L'ANGOLO DI JULIA
JK 134 - Cuore di mamma
a cura di Melissa Camerani
In questo albo il titolo dice tutto. La maternità è espressa in ogni sua forma, l'albo è permeato da questo sentimento/stato pressante e potente che a volte dà l'idea di essere perfino eccessivo. Berardi non è riuscito ad ottenere un figlio per Julia, ma ha sviluppato, in modo molto femminile secondo me, quella serpeggiante ossessione che più o meno affligge una donna quando non può avere figli fortemente desiderati. E quell'idea di eccesso che dà la storia si fa di colpo congruente.
Io non mi sono mai dovuta confrontare con un desiderio di maternità, ma nella lettura di questo albo mi sono sentita coinvolta. Credo che Berardi sia riuscito a rendere molto bene i sentimenti di ogni "femmina" coinvolta nella storia, e dico femmina per includere anche la gatta della scena iniziale.
La ricerca di Julia per trovare un'alternativa alla sua mancata maternità, la ricerca della Signora Simmons, la rapitrice, che si intreccia con quella di Tanya, la rapita, per riempire d'amore una vita che ne è drammaticamente priva, si contrappongono alla situazione di Emily, che invece di maternità ne ha avuta fin troppa. Questo sovrapporsi di storie a più livelli non crea pesantezza alla trama che scorre via liscia, senza intoppi, gli eventi seguono un filo che si dipana in maniera scorrevole verso una conclusione che probabilmente non sarà inaspettata, ma non per questo banale.

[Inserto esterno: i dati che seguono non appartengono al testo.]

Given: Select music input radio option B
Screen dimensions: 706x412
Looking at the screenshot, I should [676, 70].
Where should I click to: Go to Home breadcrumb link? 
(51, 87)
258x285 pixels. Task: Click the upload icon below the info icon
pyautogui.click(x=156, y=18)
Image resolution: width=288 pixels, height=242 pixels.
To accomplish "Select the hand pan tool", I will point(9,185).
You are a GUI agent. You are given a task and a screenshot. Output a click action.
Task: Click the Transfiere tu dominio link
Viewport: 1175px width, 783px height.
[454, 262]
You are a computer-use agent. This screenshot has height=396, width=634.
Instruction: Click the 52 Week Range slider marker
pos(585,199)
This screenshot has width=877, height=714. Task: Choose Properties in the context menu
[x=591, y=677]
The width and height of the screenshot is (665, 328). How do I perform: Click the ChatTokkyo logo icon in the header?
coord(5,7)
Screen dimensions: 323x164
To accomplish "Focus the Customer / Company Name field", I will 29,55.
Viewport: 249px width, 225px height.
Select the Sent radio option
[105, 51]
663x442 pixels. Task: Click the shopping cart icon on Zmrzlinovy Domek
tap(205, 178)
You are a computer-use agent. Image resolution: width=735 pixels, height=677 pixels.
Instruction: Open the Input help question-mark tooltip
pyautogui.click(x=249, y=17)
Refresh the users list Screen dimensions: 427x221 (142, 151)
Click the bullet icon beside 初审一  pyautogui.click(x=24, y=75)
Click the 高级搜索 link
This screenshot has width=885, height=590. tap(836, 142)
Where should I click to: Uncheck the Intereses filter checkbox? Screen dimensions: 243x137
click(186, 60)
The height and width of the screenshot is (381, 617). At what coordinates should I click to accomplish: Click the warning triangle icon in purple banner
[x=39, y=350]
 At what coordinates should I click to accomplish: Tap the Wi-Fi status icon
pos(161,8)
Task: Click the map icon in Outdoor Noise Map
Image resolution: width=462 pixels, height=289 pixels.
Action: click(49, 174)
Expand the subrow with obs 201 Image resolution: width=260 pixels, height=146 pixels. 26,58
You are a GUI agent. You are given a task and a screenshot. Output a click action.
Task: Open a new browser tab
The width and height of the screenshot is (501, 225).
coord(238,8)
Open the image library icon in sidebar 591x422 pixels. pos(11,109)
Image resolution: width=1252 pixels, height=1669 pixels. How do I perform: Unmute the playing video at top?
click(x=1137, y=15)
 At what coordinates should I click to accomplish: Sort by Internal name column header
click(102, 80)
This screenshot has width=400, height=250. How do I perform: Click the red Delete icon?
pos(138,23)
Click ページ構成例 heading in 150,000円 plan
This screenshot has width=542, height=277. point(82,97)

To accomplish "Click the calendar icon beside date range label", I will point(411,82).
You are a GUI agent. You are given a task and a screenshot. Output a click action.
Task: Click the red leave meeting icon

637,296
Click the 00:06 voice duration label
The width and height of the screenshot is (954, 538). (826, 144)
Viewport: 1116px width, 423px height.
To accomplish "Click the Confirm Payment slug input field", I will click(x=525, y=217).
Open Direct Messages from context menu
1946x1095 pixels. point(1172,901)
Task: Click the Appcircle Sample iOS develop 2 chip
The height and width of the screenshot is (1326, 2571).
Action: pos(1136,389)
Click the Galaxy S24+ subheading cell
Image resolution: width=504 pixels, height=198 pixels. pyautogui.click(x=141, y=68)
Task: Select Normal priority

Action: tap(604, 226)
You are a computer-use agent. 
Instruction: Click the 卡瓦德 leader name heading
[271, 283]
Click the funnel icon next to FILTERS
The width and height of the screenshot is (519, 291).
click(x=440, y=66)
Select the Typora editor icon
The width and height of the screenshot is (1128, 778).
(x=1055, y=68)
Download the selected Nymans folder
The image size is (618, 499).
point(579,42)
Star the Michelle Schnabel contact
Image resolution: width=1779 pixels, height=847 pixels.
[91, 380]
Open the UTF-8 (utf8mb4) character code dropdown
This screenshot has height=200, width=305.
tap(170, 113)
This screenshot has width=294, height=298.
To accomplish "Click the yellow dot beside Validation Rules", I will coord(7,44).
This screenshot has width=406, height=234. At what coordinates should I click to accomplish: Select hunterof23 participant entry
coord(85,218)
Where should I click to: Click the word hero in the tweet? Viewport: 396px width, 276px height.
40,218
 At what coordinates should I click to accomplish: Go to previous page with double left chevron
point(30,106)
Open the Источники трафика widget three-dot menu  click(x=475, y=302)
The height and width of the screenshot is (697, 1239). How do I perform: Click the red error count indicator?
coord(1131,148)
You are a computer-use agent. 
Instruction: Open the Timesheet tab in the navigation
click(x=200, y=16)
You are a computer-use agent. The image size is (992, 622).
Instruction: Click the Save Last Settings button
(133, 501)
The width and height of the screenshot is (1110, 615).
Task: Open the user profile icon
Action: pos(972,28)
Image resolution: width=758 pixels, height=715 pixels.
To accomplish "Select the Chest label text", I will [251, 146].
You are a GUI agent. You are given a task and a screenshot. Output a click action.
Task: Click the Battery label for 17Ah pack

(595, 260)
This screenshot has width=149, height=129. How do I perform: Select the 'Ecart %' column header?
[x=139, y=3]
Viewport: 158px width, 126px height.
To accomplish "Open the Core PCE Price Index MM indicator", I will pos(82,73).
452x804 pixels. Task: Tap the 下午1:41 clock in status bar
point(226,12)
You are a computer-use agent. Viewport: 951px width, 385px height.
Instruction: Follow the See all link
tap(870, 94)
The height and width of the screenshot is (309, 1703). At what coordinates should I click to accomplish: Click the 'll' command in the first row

I disegni, come sempre, non mi creano grande entusiasmo, ma riescono a rendere bene lo svolgimento della storia con una buona espressività dei personaggi.
Ho tenuto la copertina per ultima e non a caso. Al primo impatto l'ho bollata come "brutta" e non l'ho degnata di un secondo sguardo, ma dopo aver letto l'albo l'ho guardata con occhi diversi o forse con cuore diverso ed è stato evidente come l'abbraccio della Signora Simmons sia carico di emozione e che chi stringe fra le braccia non sia la sua vittima, ma una persona che le si abbandona perché quello è il meno peggio che le sta offrendo la vita. Julia entra nella stanza, ma è comunque lontana, perfetta nella sua eleganza, inarrivabile e per questo sola. Ognuna di loro vive un disagio diverso ma nello stesso tempo uguale e non ho potuto fare a meno di provare un moto d'affetto per le tre donne.